Purpose: This phase II single arm, open label study was designed to evaluate the efficacy and toxicity of oral gefitinib (250mg) daily in previously untreated patients with advanced non-small-cell lung cancer (NSCLC).
Methods: Eligible patients had stage IIIB or IV NSCLC with adequate organ functions, and were chemonaïve. All eligible patients were treated with oral administration of 250mg of gefitinib until intolerable toxicity, disease progression or death occurred. Responses were assessed after every 8 weeks of therapy.

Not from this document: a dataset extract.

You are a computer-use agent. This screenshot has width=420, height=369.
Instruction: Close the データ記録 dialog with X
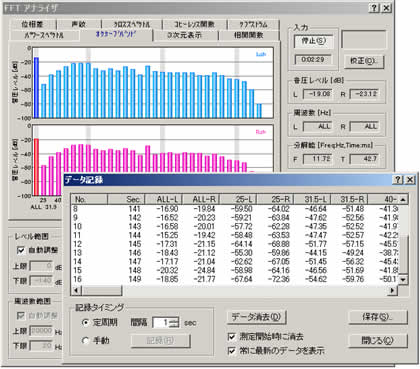tap(410, 180)
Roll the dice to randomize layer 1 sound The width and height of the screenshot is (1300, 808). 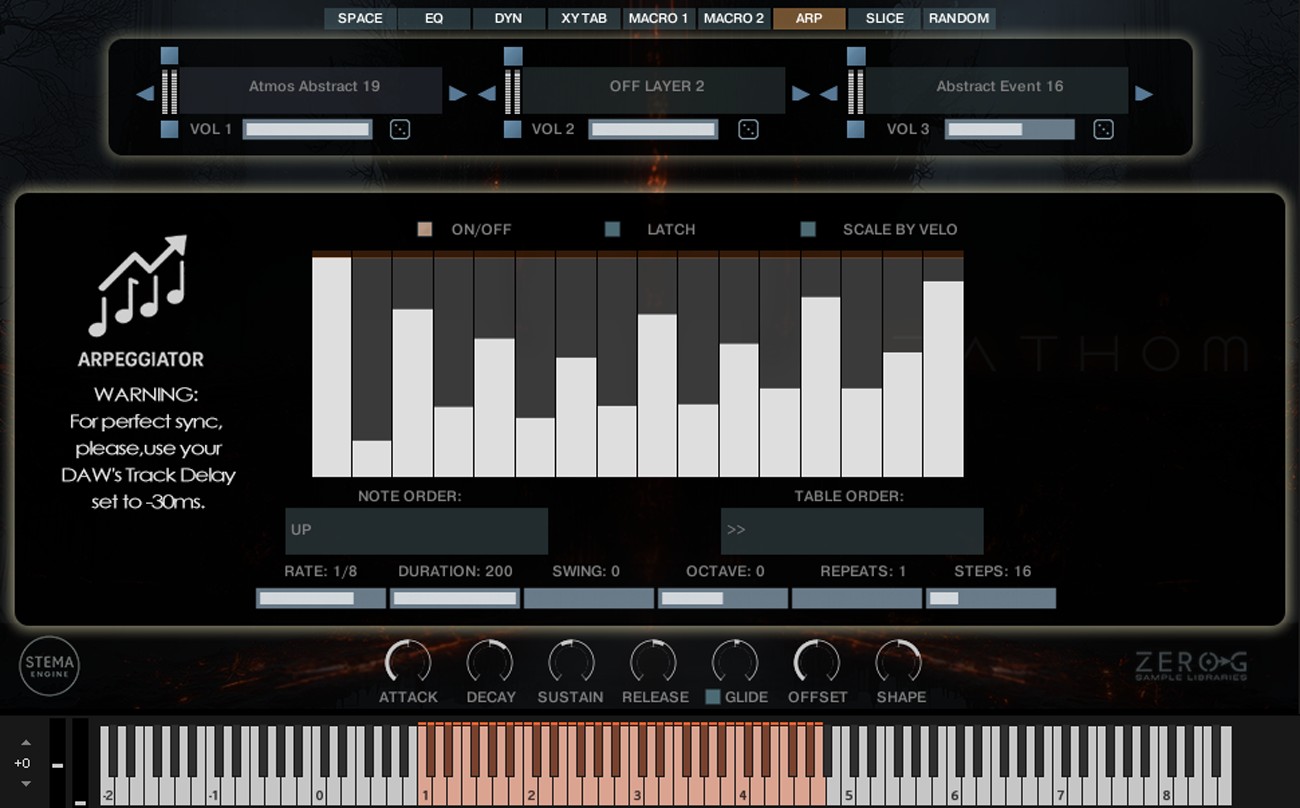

Results: For a total of 53 patients, the objective response rate (ORR) was 32.1% and overall disease control rate (DCR) was 52.8%. Median overall and progression-free survivals (PFS) were 9.4 (95% CI, 8.8-13.3) and 3.2 months (95% CI, 1.1-5.2) months, and 1-year survival rate was 41.5%. Patients with adenocarcinoma (n=35) had a higher response rate. Adenocarcinoma, female gender (n=24), and response to gefitinib were predictive factors for better survival. The most commonly seen adverse events (AEs) were skin toxicity (54.7%), diarrhea (43.4%) and nail change (16.9%). Most AEs were mild to moderate and considered manageable. Drug-related interstitial pneumonia was clinically diagnosed in four cases (7.5%).
Conclusions: Oral gefitinib, as compared to conventional chemotherapy, has comparable effect but less toxicity as a first-line treatment in Chinese patients who have advanced NSCLC, especially in those with adenocarcinoma histology. A further phase III prospective study comparing gefitinib to standard chemotherapy to define the efficacy of gefitinib is appropriate in advanced NSCLC patients.